Indofarma memang terlihat sedang mengalami masalah keuangan. Pada April kemarin, Indofarma bahkan menunggak pembayaran gaji para karyawan untuk periode Maret 2024. Hal itu disebabkan oleh adanya putusan Penundaan Kewajiban Pembayaran Utang (PKPU).
Perusahaan menyatakan, meskipun tidak berdampak secara langsung pada operasional perseroan, akan tetapi perusahaan harus berkoordinasi dengan tim pengurus yang ditunjuk pengadilan sesuai ketentuan peraturan perundang-undangan.
"Berita bahwa Perseroan belum membayarkan upah terhadap karyawan untuk periode Maret 2024 adalah benar," kata Corporate Secretary Indofarma, Warjoko Sumedi seperti dikutip dari keterbukaan informasi Bursa Efek Indonesia (BEI).

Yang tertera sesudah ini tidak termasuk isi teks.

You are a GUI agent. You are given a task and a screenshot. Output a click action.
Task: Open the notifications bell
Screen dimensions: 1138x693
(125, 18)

Pada 20 Mei 2024, BPK RI telah menyerahkan Laporan Hasil Pemeriksaan (LHP) Investigatif mengenai Pengelolaan Keuangan Perseroan, Anak Perusahaan, dan Instansi Terkait Lainnya untuk periode 2020 hingga 2023 kepada Jaksa Agung di Kejaksaan Agung Republik Indonesia.
"Upaya hukum yang ditempuh Perseroan adalah sesuai dengan Rekomendasi LHP BPK RI, baik untuk yang terkait perdata maupun pidananya dengan tetap mengacu pada ketentuan dan perundang-undangan yang berlaku," ungkap Yuliandriani pada keterbukaan informasi BEI, pada Jumat, (31/5/2024).
Sebelumnya, Hasil Pemeriksaan Semester (IHPS) II Tahun 2023 kepada lembaga perwakilan DPR RI hari ini (4/6). IHPS II Tahun 2023 juga mengungkapkan hasil pemantauan atas pelaksanaan tindak lanjut rekomendasi BPK dari 2005 hingga 2023 telah sesuai rekomendasi sebesar 78,2%.
"Dari tindak lanjut tersebut, BPK telah melakukan penyelamatan uang dan aset negara berupa penyerahan aset dan atau penyetoran uang ke kas negara/daerah/perusahaan atas hasil pemeriksaan tahun 2005 hingga 2023 senilai Rp136,88 triliun," ungkap Ketua BPK, Isma Yatun, dalam kegiatan penyampaian IHPS II Tahun 2023 yang berlangsung dalam Sidang Paripurna DPR di Jakarta.
IHPS II Tahun 2023 memuat ringkasan dari 651 laporan hasil pemeriksaan (LHP), yang terdiri atas 1 LHP Keuangan, 288 LHP Kinerja, dan 362 LHP Dengan Tujuan Tertentu (DTT). IHPS ini juga memuat hasil pemeriksaan tematik atas dua prioritas nasional (PN), yaitu pengembangan wilayah serta revolusi mental dan pembangunan kebudayaan.